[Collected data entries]
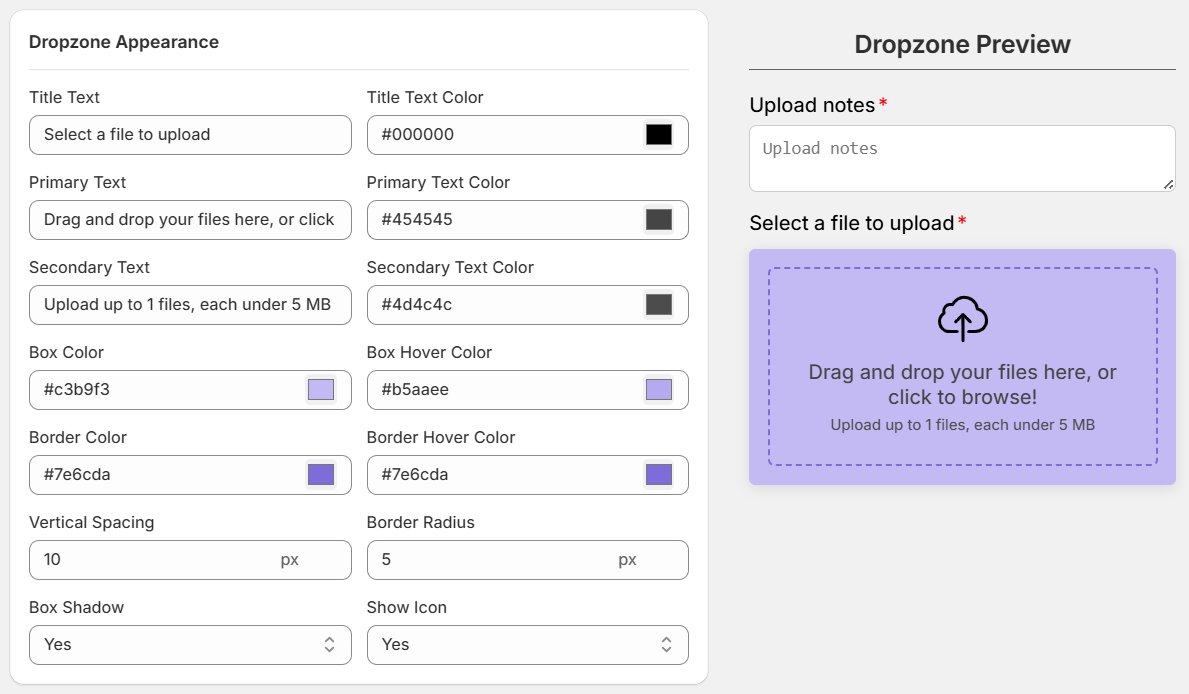Click the Secondary Text input field
Viewport: 1189px width, 694px height.
pos(190,305)
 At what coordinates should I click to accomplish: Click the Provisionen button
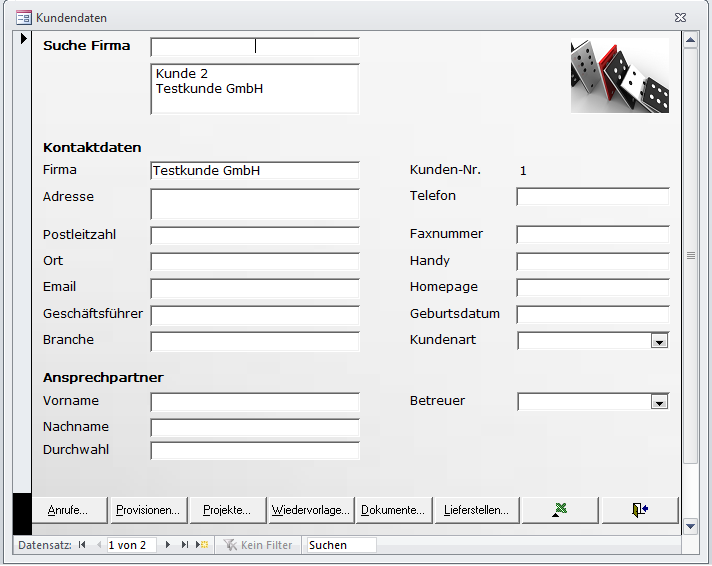pyautogui.click(x=148, y=510)
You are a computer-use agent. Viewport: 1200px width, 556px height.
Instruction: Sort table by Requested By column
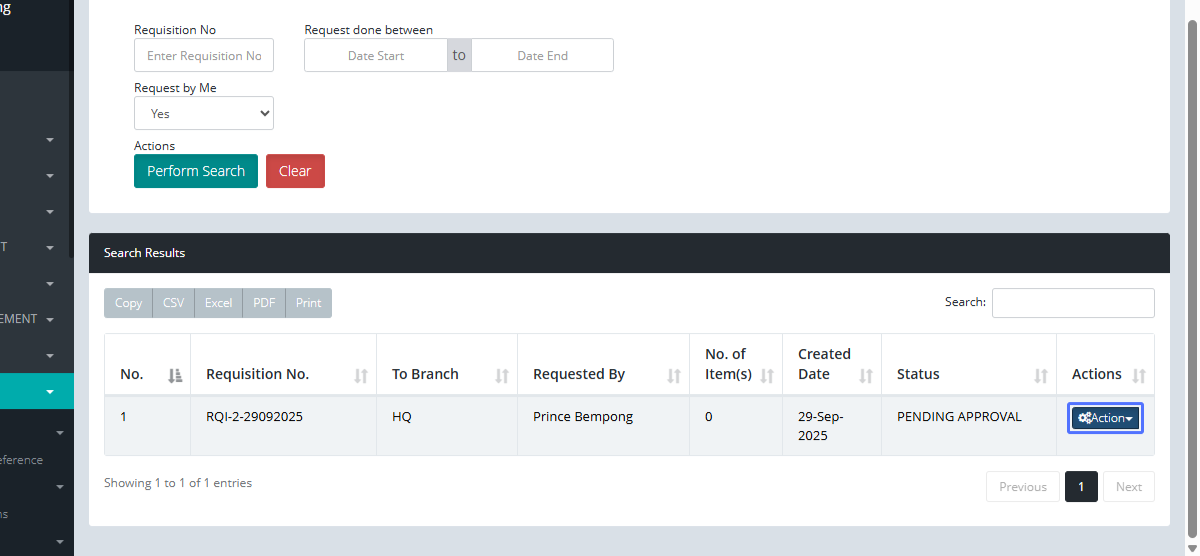click(x=674, y=376)
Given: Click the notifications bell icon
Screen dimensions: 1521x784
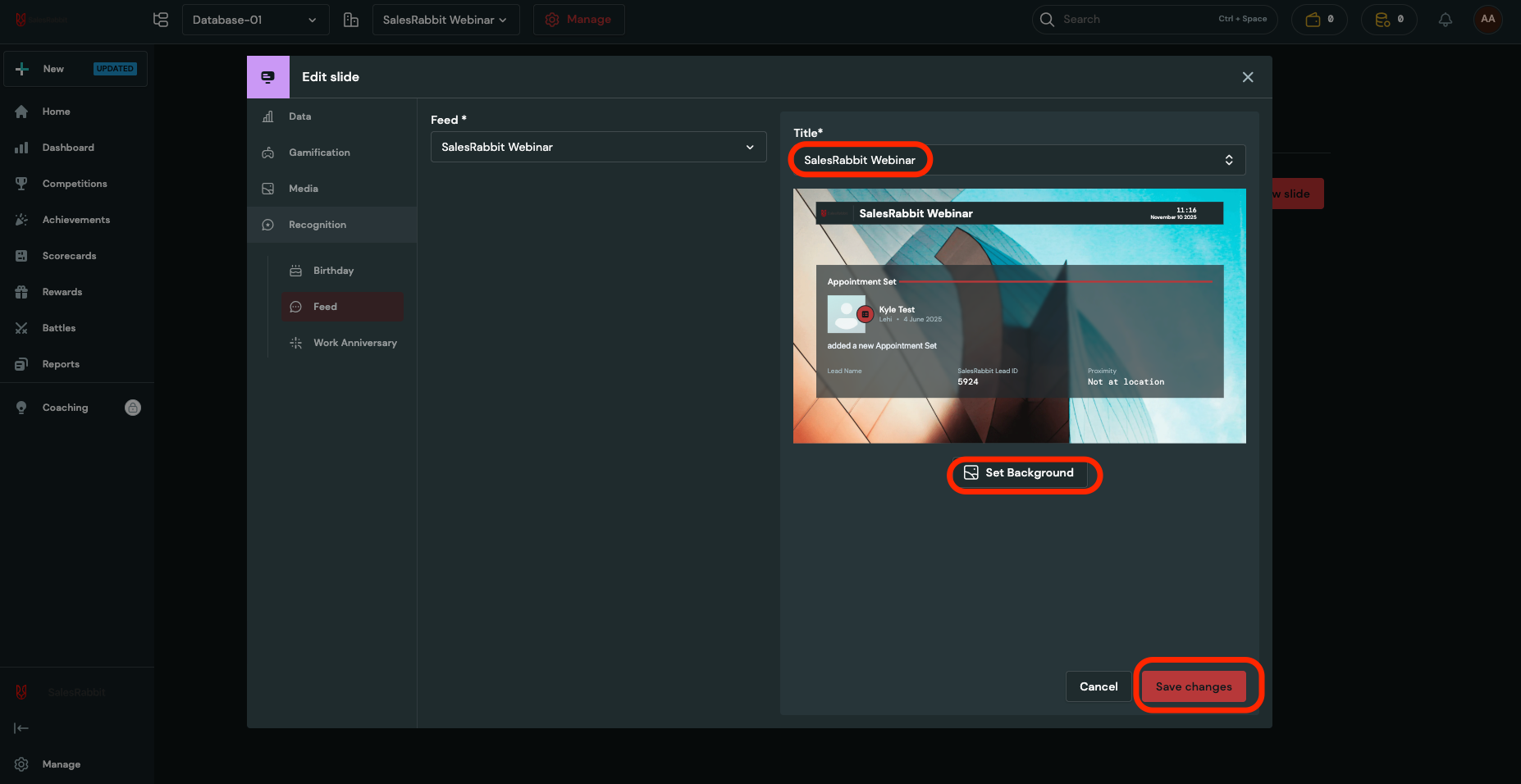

[About this task]: Your copy should hold exactly the lines from the one with "Given: Click the notifications bell icon" through the end of the records, both included, and no pictures.

[Solved exercise]:
Given: Click the notifications bell icon
Screen dimensions: 1521x784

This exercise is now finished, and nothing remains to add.